No wonder there are Congress leaders like Sharad Pawar and Madhav Rao Scindia who believe that the party shouldn't compromise on fundamentals. If the Vajpayee Government falls, they advocate the Congress staking a claim on the basis of its own manifesto. If the supporting parties agree, well and good. If not, the Congress shouldn't shy away from elections at the earliest -- a threat that may deter Laloo, Mulayam and Surjeet, though not Jayalalitha from making impossible demands. Says CWC member Rajesh Pilot: "If Vajpayee now goes, there must be general elections this year." It sounds appealing but goes against the impulse of the entire political class. A chemistry that could ultimately benefit Vajpayee.

Our Turn: Manmohan (right) and P Shivshanker (left) are being projected as possible PMs if Sonia says no

CONGRESS OPTIONS

Kill BJP: This is the Congress' foremost priority. The party is divided over when and what next.
In Command: Once Vajpayee falls, Sonia can set the agenda. It will be either a Congress government supported from outside or elections.
Repeat Performance: Yet another short-lived arrangement from now till the November assembly elections after which the Congress wants general elections.
Caretaker Atal: The BJP Government falls, Sonia says no alternative is possible, Vajpayee remains caretaker prime minister and general elections are held in November.

In the perilous numbers game that leaves the option of a Congress-supported Third Front government headed by either Mulayam or Deve Gowda, both of whom are keen on the job. Since the CPI(M) has barred itself from joining a government where it is not a dominant partner, such a coalition will have a nucleus of not more than 60 MPs. It can, at best, be a comic passing show.

It is the complication of forging an alternative that has emboldened Vajpayee to make forays into the camp of waverers, particularly those who are guided by anti-Congressism. The DMK heads the list of possible new allies and the initial response from Chennai has been encouraging. Less certain is the conduct of Chautala's four MPs, now being courted by a rehabilitated Madan Lal Khurana, though here too anti-Congressism is a factor. As for the five BSP MPs, Kanshi Ram may demand too steep a price for either support or abstention. Which means if Vajpayee survives, it will be courtesy strategic abstentions. He will head a weak minority government.

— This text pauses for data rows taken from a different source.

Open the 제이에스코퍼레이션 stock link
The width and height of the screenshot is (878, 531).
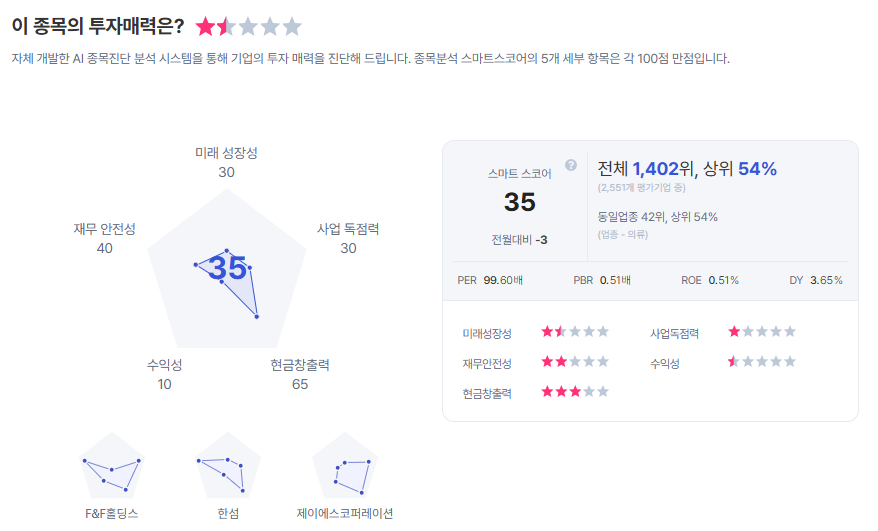pos(345,513)
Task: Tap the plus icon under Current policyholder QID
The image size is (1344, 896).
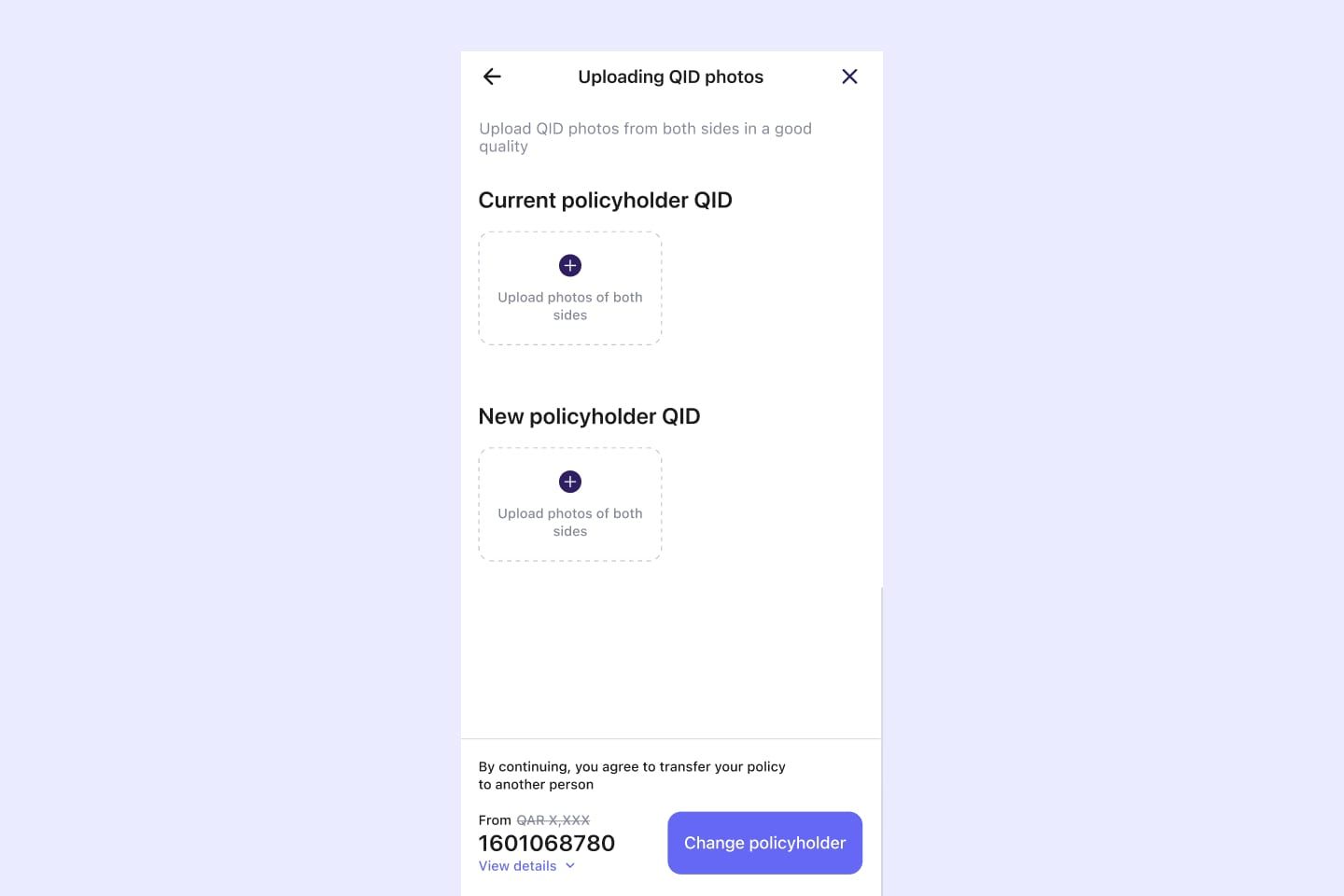Action: [x=570, y=266]
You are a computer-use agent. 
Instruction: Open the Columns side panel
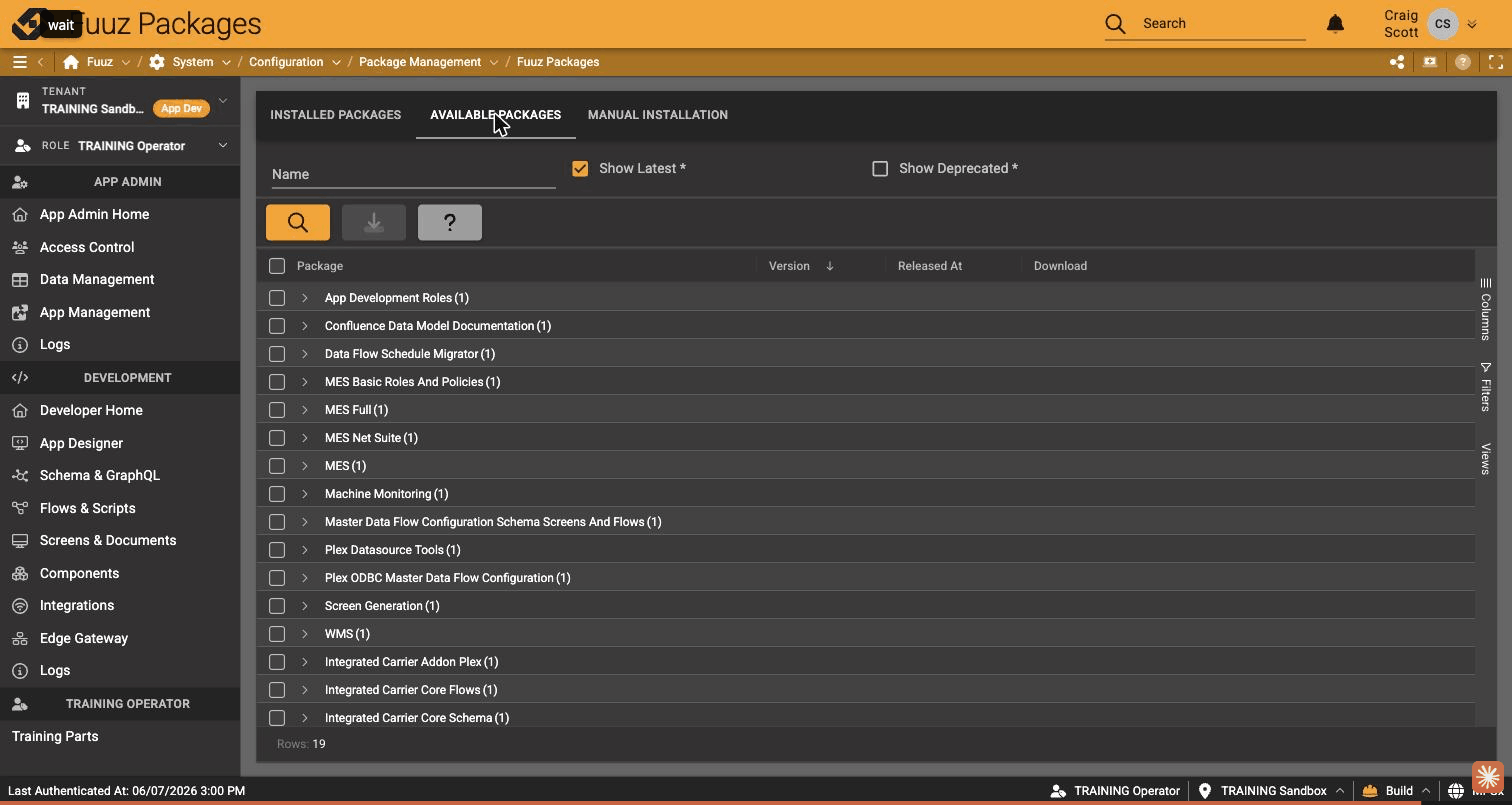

In public, both the Congress and the BJP have projected the crisis as a win-win situation. For Congress partisans, it's either the demise of the BJP or a crippled Vajpayee Government on its last legs. For the BJP, it's either a Vajpayee martyred by a "power-hungry Italian in cahoots with a psycopath and international tout" or victory in the face of incredible odds.

The reality is more dismal. Having destabilised the Centre for an entire year, Jayalalitha has ensured another bout of uncertainty and missed opportunities. She may have won a dubious world statesman award and a place in history but has ensured India enters the new millennium a clear loser. We deserved better.